Directions for this task ▸ Reproduce the material verbatim, starting with the line that contains "The height and width of the screenshot is (973, 1294)." and going on through the line that contains "The image size is (1073, 690).".

Data extract ▸
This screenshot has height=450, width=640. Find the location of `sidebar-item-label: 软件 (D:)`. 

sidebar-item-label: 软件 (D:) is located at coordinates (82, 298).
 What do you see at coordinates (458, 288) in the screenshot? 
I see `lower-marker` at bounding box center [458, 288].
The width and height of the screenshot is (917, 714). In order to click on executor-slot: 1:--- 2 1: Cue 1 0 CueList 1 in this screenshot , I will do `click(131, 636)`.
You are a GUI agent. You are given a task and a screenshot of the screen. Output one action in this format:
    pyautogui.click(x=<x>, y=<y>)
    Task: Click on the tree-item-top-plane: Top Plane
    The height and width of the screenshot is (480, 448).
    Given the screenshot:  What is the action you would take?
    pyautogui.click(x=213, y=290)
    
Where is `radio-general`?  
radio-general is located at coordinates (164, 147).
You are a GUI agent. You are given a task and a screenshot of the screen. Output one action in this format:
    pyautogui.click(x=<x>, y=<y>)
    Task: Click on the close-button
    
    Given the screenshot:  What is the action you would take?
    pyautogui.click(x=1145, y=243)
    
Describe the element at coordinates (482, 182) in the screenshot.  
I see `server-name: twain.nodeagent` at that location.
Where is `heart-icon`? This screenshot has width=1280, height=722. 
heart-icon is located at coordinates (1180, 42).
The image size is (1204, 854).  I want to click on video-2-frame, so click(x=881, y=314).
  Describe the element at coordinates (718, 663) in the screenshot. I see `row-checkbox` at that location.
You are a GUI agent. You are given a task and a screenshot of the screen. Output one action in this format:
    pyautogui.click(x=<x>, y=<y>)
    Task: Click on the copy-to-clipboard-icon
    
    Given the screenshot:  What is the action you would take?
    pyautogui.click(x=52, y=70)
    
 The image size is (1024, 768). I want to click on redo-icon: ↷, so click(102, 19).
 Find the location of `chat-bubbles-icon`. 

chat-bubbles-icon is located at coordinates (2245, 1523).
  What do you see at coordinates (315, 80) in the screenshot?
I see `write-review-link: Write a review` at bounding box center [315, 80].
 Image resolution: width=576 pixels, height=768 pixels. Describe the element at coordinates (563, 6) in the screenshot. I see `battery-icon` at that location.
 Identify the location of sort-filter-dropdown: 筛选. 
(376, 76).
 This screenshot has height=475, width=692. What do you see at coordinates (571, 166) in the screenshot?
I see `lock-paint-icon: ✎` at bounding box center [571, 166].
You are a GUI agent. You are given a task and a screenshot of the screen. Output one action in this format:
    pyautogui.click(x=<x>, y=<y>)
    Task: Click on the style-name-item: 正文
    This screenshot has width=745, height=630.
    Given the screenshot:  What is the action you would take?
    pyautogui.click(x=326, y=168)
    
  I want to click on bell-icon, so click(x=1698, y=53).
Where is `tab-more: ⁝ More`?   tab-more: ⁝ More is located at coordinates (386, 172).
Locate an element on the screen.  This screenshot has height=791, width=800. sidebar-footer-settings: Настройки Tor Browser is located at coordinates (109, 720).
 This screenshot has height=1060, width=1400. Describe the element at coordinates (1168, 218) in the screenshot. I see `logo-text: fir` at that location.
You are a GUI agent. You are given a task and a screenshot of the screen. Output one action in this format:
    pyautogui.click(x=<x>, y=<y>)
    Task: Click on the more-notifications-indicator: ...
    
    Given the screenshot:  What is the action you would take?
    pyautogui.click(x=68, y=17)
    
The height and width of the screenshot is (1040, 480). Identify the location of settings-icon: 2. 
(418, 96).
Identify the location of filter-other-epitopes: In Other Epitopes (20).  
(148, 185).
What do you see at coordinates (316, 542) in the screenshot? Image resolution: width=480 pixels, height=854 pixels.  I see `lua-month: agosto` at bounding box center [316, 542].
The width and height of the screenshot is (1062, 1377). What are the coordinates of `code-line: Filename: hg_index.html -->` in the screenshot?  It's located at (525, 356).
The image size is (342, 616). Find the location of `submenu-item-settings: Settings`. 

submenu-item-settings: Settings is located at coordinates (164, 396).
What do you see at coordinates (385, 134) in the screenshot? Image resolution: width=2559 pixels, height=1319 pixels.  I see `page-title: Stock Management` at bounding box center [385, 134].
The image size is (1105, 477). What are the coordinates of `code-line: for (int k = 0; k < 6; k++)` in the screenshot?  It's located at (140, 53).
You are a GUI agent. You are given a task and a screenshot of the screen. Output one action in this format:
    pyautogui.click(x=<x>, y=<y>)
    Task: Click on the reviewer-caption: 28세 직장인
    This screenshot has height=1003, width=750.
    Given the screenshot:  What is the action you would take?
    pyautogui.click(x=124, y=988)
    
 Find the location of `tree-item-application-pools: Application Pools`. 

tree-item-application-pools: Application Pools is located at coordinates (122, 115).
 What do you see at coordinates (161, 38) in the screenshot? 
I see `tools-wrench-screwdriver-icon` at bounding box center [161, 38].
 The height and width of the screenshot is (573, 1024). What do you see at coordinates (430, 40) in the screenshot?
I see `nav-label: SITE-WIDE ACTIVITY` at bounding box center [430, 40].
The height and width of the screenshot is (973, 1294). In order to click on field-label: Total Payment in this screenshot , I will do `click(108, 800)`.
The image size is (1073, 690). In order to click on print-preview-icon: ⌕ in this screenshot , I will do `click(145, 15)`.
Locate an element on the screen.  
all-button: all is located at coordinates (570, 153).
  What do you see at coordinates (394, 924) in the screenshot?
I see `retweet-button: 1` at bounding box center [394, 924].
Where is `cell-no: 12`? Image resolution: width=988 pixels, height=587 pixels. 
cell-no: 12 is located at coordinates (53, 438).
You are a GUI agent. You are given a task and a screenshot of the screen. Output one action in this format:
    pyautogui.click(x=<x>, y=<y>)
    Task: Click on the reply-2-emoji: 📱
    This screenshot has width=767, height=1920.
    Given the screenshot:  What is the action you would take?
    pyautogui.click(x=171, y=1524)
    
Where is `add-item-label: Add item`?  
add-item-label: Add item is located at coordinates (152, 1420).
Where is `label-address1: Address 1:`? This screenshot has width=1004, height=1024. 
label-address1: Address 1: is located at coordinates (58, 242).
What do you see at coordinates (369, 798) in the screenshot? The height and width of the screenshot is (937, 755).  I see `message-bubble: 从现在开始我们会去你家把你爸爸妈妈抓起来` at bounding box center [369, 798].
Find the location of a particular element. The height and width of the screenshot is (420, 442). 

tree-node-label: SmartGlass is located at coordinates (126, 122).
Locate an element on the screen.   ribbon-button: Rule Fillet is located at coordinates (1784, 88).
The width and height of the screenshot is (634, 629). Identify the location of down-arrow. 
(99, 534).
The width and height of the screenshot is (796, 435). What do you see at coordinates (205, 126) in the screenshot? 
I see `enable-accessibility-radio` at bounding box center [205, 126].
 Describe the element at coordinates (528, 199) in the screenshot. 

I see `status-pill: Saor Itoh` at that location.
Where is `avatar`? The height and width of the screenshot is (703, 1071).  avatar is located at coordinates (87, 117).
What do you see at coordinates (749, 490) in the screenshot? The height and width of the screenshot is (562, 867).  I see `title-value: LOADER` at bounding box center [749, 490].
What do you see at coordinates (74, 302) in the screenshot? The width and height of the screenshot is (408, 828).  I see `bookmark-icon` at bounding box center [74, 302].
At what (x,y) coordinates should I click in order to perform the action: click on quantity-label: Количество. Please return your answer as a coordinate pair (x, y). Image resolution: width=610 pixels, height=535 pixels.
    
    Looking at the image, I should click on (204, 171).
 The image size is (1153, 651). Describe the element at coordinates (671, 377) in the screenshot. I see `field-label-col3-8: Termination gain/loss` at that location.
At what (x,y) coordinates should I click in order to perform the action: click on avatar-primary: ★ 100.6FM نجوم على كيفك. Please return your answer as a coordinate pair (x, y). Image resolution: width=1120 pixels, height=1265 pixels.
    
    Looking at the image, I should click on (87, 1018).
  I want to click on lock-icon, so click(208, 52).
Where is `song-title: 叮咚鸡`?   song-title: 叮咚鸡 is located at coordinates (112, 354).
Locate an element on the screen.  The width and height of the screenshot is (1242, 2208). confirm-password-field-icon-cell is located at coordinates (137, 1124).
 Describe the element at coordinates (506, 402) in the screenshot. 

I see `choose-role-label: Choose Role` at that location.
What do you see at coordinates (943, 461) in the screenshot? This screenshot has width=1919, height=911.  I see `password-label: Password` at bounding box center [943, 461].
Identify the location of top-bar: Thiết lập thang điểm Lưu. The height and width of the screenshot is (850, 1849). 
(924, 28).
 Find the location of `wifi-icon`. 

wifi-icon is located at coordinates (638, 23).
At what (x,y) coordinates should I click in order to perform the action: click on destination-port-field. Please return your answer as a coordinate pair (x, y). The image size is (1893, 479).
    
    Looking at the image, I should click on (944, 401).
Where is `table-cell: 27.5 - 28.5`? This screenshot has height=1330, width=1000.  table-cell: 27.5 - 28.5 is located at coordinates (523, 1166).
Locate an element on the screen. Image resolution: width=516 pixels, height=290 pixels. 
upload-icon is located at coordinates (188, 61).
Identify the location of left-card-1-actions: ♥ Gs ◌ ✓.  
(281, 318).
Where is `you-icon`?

Solution for this exercise ▸
The height and width of the screenshot is (973, 1294). In order to click on field-label: Total Payment in this screenshot , I will do `click(108, 800)`.
The image size is (1073, 690). In order to click on print-preview-icon: ⌕ in this screenshot , I will do `click(145, 15)`.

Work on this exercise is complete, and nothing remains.